═══ Data for processing

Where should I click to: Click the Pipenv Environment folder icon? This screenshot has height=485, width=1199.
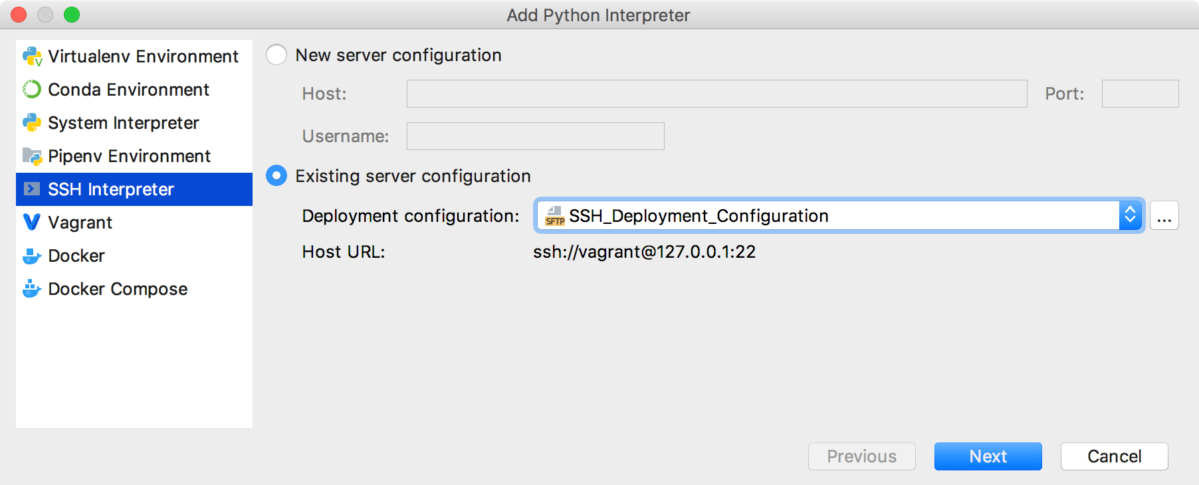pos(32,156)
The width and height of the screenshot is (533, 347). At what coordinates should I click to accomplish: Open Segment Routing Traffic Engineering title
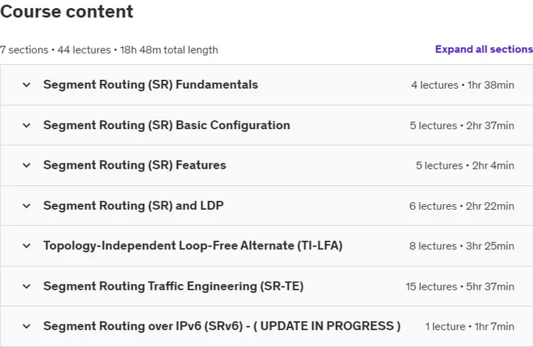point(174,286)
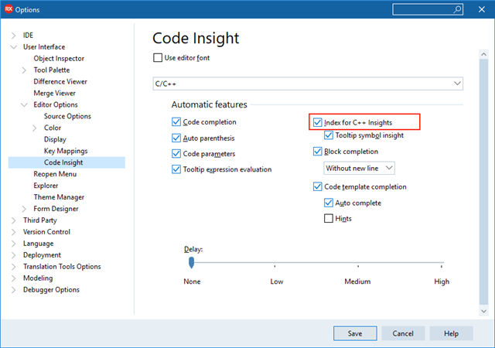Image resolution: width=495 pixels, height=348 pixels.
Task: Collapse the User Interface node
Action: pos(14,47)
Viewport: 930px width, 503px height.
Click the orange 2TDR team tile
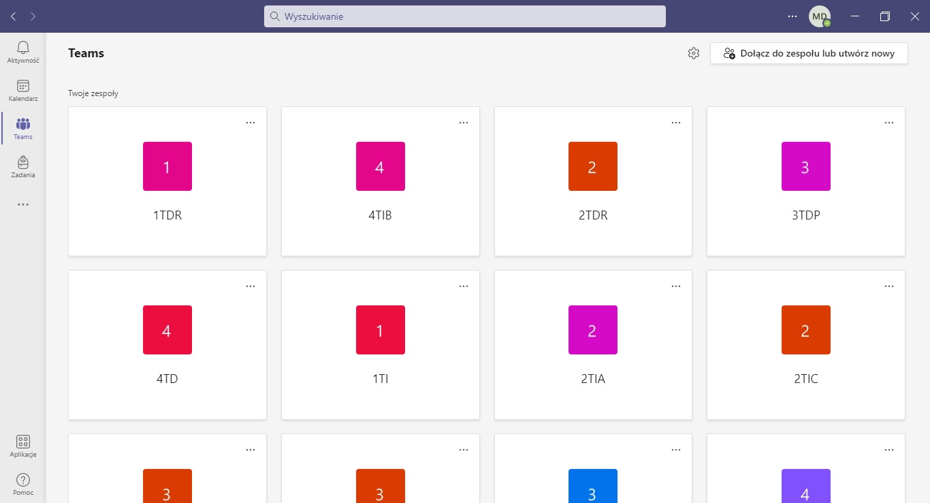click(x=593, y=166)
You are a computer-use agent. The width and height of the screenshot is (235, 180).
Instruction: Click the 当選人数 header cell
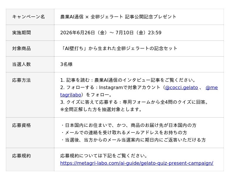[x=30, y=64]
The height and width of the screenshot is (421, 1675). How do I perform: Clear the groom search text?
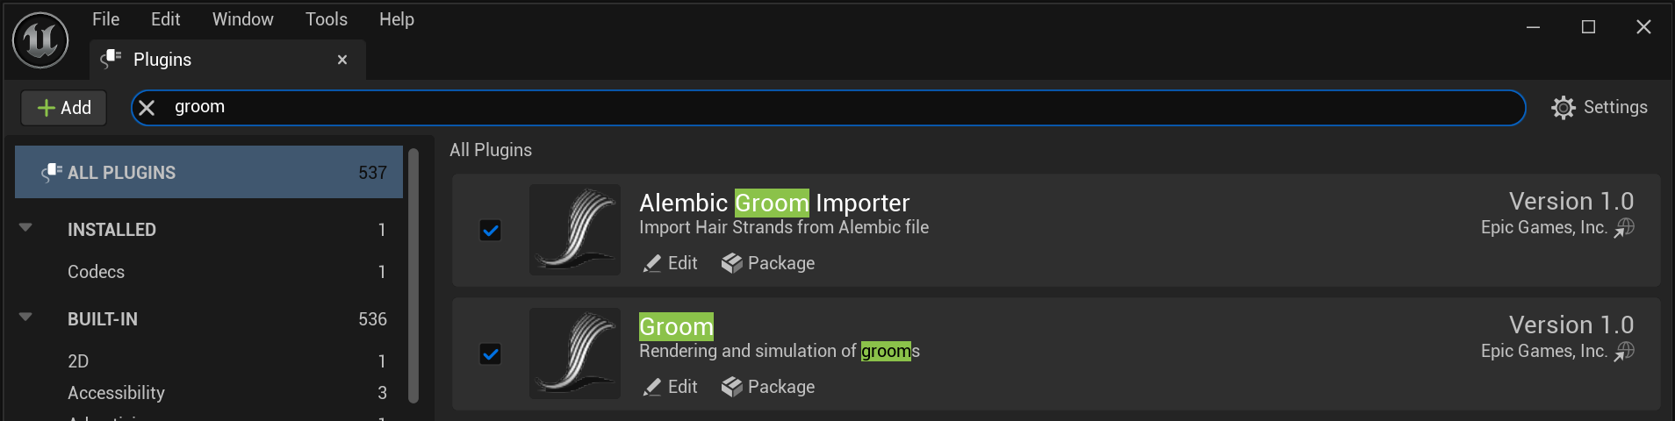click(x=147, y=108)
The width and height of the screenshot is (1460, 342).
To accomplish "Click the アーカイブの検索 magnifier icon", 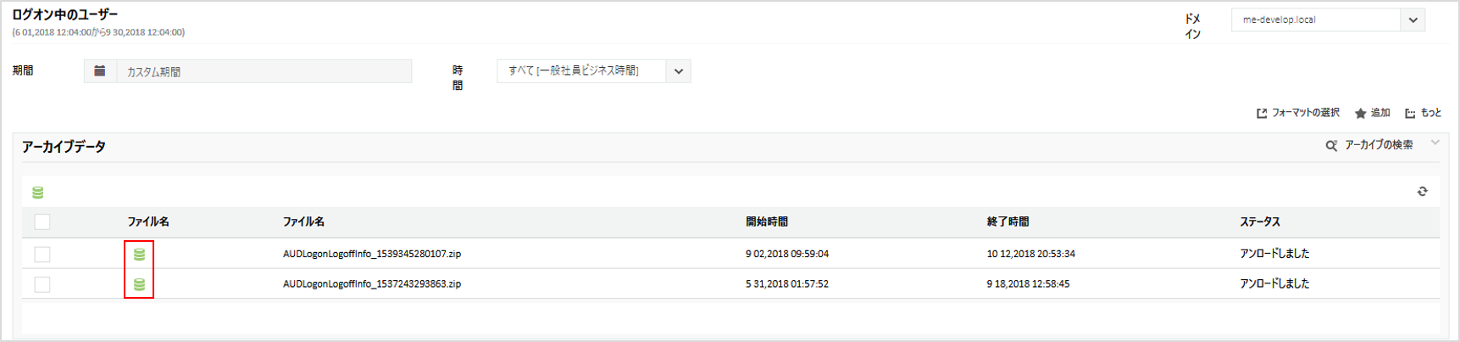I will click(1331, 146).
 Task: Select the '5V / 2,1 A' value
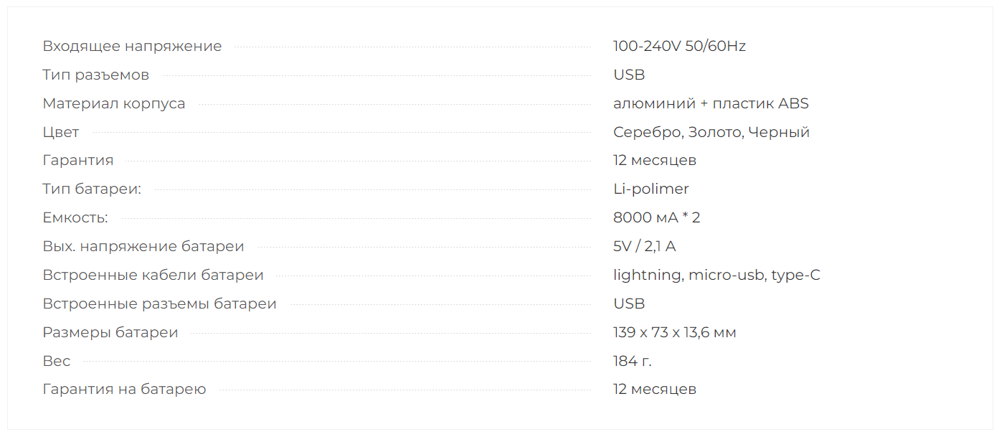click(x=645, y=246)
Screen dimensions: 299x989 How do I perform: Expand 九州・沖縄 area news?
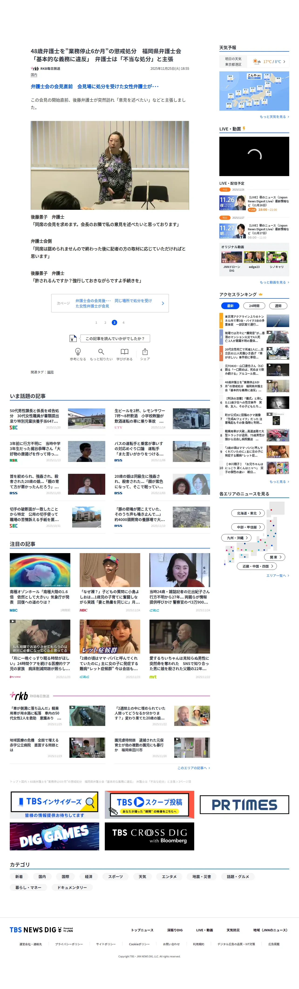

══════

• **What is needed**: The lines from the one containing "Task: Select the '5V / 2,1 A' value" to the last line of the records, both included: print exactly those and nothing else, leaving out any pictures.

• **Your response**:
 Task: Select the '5V / 2,1 A' value
click(x=645, y=246)
Screen dimensions: 299x989 How do I perform: Expand 九州・沖縄 area news?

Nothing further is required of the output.